Kora zmarła 4 lata temu, 28 lipca 2018 roku, jednak artystka nadal fascynuje i inspiruje wiele osób.
W latach 1971–1984 mężem piosenkarki był Marek Jackowski, z którym założyła później zespół Maanam. Po trzech latach małżeństwa Kora poznała Kamila Sipowicza, z którym 12 grudnia 2013 sformalizowali trwający od 40 lat związek, biorąc ślub.
Polityk PiS-u był kochankiem Kory
Jednak młodzieńczą miłością artystki był obecny wicemarszałek Sejmu i szef klubu parlamentarnego PiS Ryszard Terlecki.
W wydanej niedawno biografii artystki możemy przeczytać o tym romansie. Para poznała się, gdy oboje byli jeszcze nastolatkami, a znany polityk bardzo dobrze wspomina te czasy.
Spodobała mi się od razu — szczupła, śliczna dziewczyna, ciemne długie włosy splecione w dziwne warkoczyki. Przyszła w kolorowej sukience, na szyi miała dużo różnych korali, na rękach błyskotki i bransolety. Prawdziwa hipiska. Ja też byłem hipisem, ale ubierałem się normalnie, chociaż… miałem dzwoneczek na szyi, korale i opaskę na włosach
– czytamy w wywiadzie zamieszczonym biografii Kory.
Byłem na pierwszym roku studiów, kończył się marzec 1968 roku, czyli rozruchy marcowe. [...] Miałem 19 lat, Kora 17. Była ważną kobietą w moim życiu, choć przecież nie pierwszą. [...] Kora była niezwykła
– wspomina obecny poseł PiS.
Mąż wokalistki: "Z jego poglądami się nie zgadzam"
Jak informuje dziennik Fakt, Terlecki zdołał także zjednać sobie Kamila Sipowicza.
Na początku sierpnia w Mielnie odbędzie festiwal, który nazywa się Hippieza. Będzie odniesienie do Kory. Ja jestem twarzą tego festiwalu, trochę mu patronuje.

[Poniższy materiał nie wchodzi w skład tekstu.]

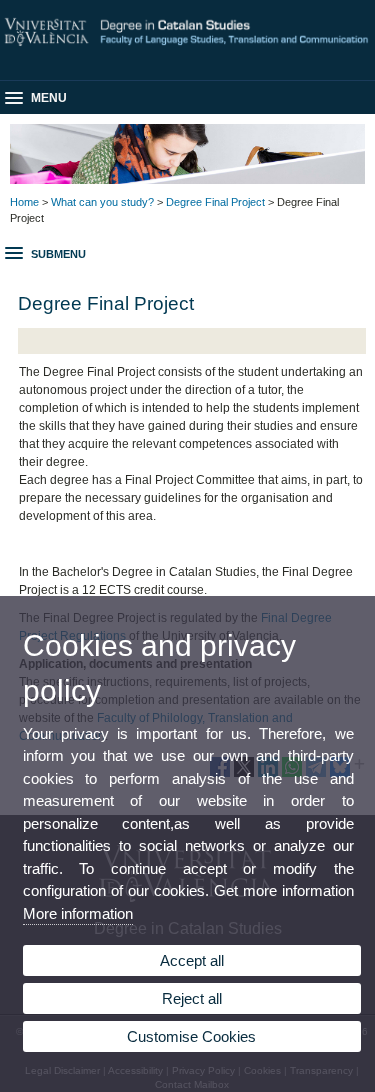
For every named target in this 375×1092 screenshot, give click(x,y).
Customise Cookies (191, 1036)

Tam właśnie odbył się pierwszy zlot hipisów w 1968 r., gdzie z Korą, czyli wtedy Olgą Ostrowską, przyjechał jej ówczesny chłopak "Pies", czyli Ryszard Terlecki oraz jej przyjaciółka Galia. To ona właśnie tam nazwała Olgę Korą
– powiedział "Faktowi" Kamil Sipowicz.
Sipowicz wypowiada się ciepło o Terleckim i prywatnie ma o nim bardzo dobre zdanie.
Przeprowadziłem z nim bardzo miłą rozmowę do książki "Hipisi w PRL-u". Z jego poglądami politycznymi się nie zgadzam, ale jest to miły człowiek
– mówi "Faktowi" Sipowicz.
Gwiazda urodziła się 8 czerwca 1951 w Krakowie. Jej dzień urodzin obchodzono w tym roku szczególnie. Kraków upamiętnił bowiem Olgę Sipowicz, nadając jej imię jednemu ze skwerów znajdującemu się u zbiegu ulic Juliana Fałata i Bolesława Prusa w centrum miasta. W uroczystości wzięło udział wielu znakomitych gości, a aktorka z Teatru Nowego Proxima, Katarzyna Chlebny, wykonała piosenkę "Krakowski spleen".